The computer science community faces a new stage in the development of interfaces for computation and resource sharing: wide-area, high-performance computing or computational power grids. The burgeoning movement toward computational grids is rapidly transforming the context in which computer science research occurs. While the vision of the advanced research environments based on computational grids exercises a strong attraction for researchers in many disciplines, the increased complexity and distributed nature of computational grids makes it clear that computer scientists must play a leading role in the effort to develop these systems. Because of its long experience in turning innovative computer science research into usable software solutions for the research community, the group of investigators that led this project was well positioned to address the challenges of this national endeavor.
As a foundation for this effort, we built a computational grid for Computer Science research that mirrored, within the University of Tennessee, Knoxville (UTK) campus environment, both the underlying technologies and the types of research collaboration that were structuring the growth of the national technology Grid. We called this infrastructure the Scalable Intracampus Research Grid, or SInRG. The purpose of the SInRG infrastructure was to make it possible to engage in a set of complementary investigations that embraced both the core research needed for basic grid-enabled computing and the interdisciplinary collaborations needed to help drive Computer Science forward in response to the demands of advanced applications from other domains.
SInRG had four properties that we thought were essential to achieving this end:
- It was a genuine grid, realistically mirroring the essential features that make computational grids both promising and problematic. At a minimum, such realism depends on the fact that the computing resources that compose a grid are usually owned and controlled by different parties, geographically distributed, and heterogeneous in their architectures and implementations.
- It was designed for research, i.e. with the kind of flexibility that permitted investigators to rapidly deploy new ideas and prototypes for testing and experimentation.
- It wsa centered on one campus, so as to naturally support and encourage the communication necessary for collaborative research.
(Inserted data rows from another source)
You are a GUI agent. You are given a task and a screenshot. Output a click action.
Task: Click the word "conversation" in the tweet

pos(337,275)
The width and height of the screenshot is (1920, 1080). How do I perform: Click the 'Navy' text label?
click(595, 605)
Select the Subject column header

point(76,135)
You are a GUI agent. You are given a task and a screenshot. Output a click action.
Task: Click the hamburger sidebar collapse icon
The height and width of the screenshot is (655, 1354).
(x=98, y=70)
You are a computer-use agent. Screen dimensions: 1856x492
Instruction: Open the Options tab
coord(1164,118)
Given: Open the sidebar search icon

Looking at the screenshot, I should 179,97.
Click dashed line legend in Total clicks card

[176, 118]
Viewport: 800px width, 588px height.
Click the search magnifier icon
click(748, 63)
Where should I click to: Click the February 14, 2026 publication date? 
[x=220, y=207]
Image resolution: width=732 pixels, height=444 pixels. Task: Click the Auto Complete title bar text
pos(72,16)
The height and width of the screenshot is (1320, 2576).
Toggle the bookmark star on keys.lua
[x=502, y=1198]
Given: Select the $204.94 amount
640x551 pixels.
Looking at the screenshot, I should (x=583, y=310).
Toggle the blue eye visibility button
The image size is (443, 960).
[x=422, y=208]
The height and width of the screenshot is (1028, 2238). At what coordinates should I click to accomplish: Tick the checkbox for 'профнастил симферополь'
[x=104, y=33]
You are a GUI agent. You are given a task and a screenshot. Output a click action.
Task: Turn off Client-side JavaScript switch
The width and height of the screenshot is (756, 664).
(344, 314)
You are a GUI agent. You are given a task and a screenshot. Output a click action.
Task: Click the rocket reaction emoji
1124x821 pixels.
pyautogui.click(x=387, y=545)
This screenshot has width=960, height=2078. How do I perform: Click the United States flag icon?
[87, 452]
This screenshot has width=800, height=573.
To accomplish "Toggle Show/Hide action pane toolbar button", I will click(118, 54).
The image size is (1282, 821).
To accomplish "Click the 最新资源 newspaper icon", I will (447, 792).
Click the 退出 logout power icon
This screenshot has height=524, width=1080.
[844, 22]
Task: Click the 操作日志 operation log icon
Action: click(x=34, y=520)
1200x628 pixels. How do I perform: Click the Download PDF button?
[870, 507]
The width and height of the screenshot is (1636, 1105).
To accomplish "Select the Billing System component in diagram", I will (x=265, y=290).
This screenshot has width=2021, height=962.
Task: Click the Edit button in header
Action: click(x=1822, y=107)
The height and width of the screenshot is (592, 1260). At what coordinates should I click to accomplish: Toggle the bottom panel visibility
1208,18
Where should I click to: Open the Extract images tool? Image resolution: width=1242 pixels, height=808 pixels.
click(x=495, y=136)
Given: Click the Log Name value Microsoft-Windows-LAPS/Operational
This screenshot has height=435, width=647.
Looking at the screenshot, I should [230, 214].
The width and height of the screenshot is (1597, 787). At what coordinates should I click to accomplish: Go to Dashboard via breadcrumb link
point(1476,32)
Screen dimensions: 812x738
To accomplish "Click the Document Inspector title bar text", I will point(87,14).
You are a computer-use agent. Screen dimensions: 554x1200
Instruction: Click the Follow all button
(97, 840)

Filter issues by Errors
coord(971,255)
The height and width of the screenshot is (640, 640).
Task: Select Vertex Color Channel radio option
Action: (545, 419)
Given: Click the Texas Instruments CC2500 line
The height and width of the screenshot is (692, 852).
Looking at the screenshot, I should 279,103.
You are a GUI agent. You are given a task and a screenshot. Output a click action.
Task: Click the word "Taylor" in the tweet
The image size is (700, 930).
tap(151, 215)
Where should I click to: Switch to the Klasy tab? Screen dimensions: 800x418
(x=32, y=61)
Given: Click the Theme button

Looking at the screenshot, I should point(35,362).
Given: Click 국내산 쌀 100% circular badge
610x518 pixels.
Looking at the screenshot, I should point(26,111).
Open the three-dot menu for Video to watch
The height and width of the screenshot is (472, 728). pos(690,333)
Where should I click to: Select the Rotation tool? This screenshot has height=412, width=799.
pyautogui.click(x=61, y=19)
Any barrier to interpersonal communication presented by its physically distributed nature could be bridged with a local phone call or a fifteen-minute walk.
- It proved to be highly scalable in the number of routine users it could support and the level of resources it could effectively distribute, since we wanted to explore the use of computational grids as integrated parts of a normal research environment.
Figure1: The Scalable Intracampus Research Grid at the University of Tennessee Figure 1 shows the key elements of the plan we had for building and using SInRG for research on gridbased computing and advanced applications: the component architecture for SInRG's nodes, the kind of research activities focused around the nodes, and the character of the middleware that unified the whole.
Component Architecture of SInRG: Grid Service Clusters
The primary building block of the SInRG architecture was the Grid Service Cluster (GSC). A GSC is an ensemble of hardware and software that is constructed and administered by a single workgroup, but is also optimized to make its resources easily available for use by the grid-enabled applications of that group and others. In the former aspect, a GSC is basically a concentration of computational resources in an advanced local area network. It can be as homogenous as required to allow effective resource management, and as customized as required to serve the special needs of the research group that controls it. Several of the GSCs that were constructed were been built with such customizations. In the latter aspect, every GSC has hardware and software elements that open it up to aggregation with other heterogeneous resources for controlled exploitation by grid applications.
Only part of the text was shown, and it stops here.